De zoogenaamde brousse levert daarentegen een ernstig beletsel op,
niet alleen voor de reizigers, die het binnenland wenschen te bezoeken,
maar ook voor de planters die den grond moeten ontginnen. Zij vormt
eene schier ondoordringbare massa van doornige struiken, van
kreupelhout, van doode stammen, van gras en hoog opgeschoten
kruiden, van wortels die zich om uw beenen slingeren, en waarvan ge u
slechts met behulp van uw bijl of uw jachtmes kunt bevrijden.

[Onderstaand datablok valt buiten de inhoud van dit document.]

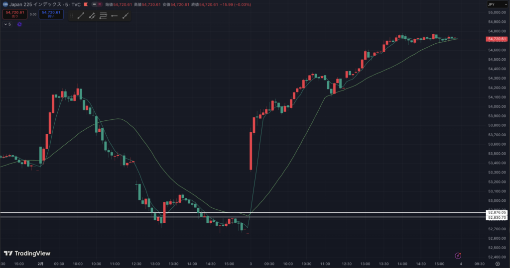Select the trend line drawing tool
Image resolution: width=510 pixels, height=268 pixels.
[x=81, y=16]
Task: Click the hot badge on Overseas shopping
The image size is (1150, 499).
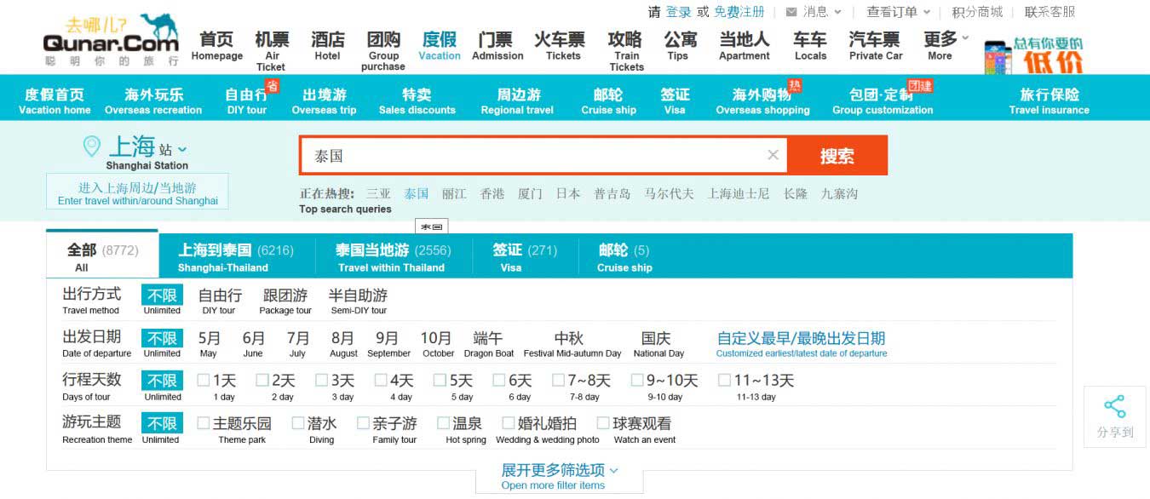Action: point(794,85)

Uitstapjes in dit nog zoo geheel nieuwe land zijn zeer interessant, maar
met eigenaardige bezwaren verbonden.
Na mijne terugkomst in het vaderland kwam mij een brief in handen,
dien ik geschreven had na eene wandeling op Viti-Levoe, nog geheel
onder den verschen indruk van het oogenblik. Men vergunne mij ten
slotte dezen brief hier mede te deelen.
III
Den negenden September 1882, bij het krieken van den dag, terwijl
iedereen aan boord, met uitzondering van de wacht, nog rustig sliep,
liet ik mij naar den wal roeien en begaf mij naar de plaats, waar ik
volgens afspraak mijne inlandsche gidsen zou vinden. Ik wilde een
uitstapje maken naar de Waï-Levoe of rivier van Rewa, waarvan men
mij de bekoorlijke oevers ten zeerste had geroemd; de rivier is vrij
breed en diep en met prauwen bevaarbaar tot de bergen van Ulinikora,
die de centraalgroep vormen der bergketenen van Viti-Levoe. Ik zou
voor den nacht de gastvrijheid inroepen van den missionaris van het
dorp Rewa, een ouden kluizenaar, bijna geheel van de beschaafde
wereld vervreemd, maar van wien ik wist, dat hij verschillende
legenden en sagen der eilanders had vertaald. Ik moest voor
zonsondergang ruim vijf-en-veertig kilometers afleggen, maar ik
vertrouwde op mijne beenen en op mijne gidsen. Intusschen begonnen
deze laatsten met op het appèl te mankeeren. Hoe onaangenaam dit ook
was, liet ik mij toch niet afschrikken, en ging alleen op weg, rekenende
op de aanwijzingen, welke de adjudanten van den gouverneur mij
gegeven hadden; bovendien had ik deze zinsnede uit de taal der
inlanders onthouden: "Ive na sala ki Rewa (wijs mij den weg naar
Rewa)".
Het pad, dat ik vol vertrouwen op mijne kaart moedig insloeg, liep door
een bosch en kwam vervolgens uit op een der wegen die de
suikerrietplantages in de vallei van Rewa doorsnijden en onderling
verbinden. Ondanks den fijnen regen, die in den nacht gevallen was en
den grond glibberig had gemaakt, volbracht ik den tocht van Suva naar
de Waï-Levoe zonder eenig ongeval. Ik wandelde onder een gewelf van
groen, tusschen twee hagen van sierlijke boomvarens, van australische
pijnboomen en van palmen, waarop en waaromheen duizenden
papegaaien van allerlei grootte en kleur, onder oorverdoovend gekrijsch
en geschreeuw, sprongen, vlogen, fladderden. Deze vogels waren
overigens de eenige levende wezens, welke ik ontmoette; maar ik had
te lang in Oceanië vertoefd om mij daarover te verwonderen.
In deze archipels zijn
Continue reading on your phone by scaning this QR Code
Tip: The current page has been bookmarked automatically. If you wish to continue reading later, just open the
Dertz Homepage, and click on the 'continue reading' link at the bottom of the page.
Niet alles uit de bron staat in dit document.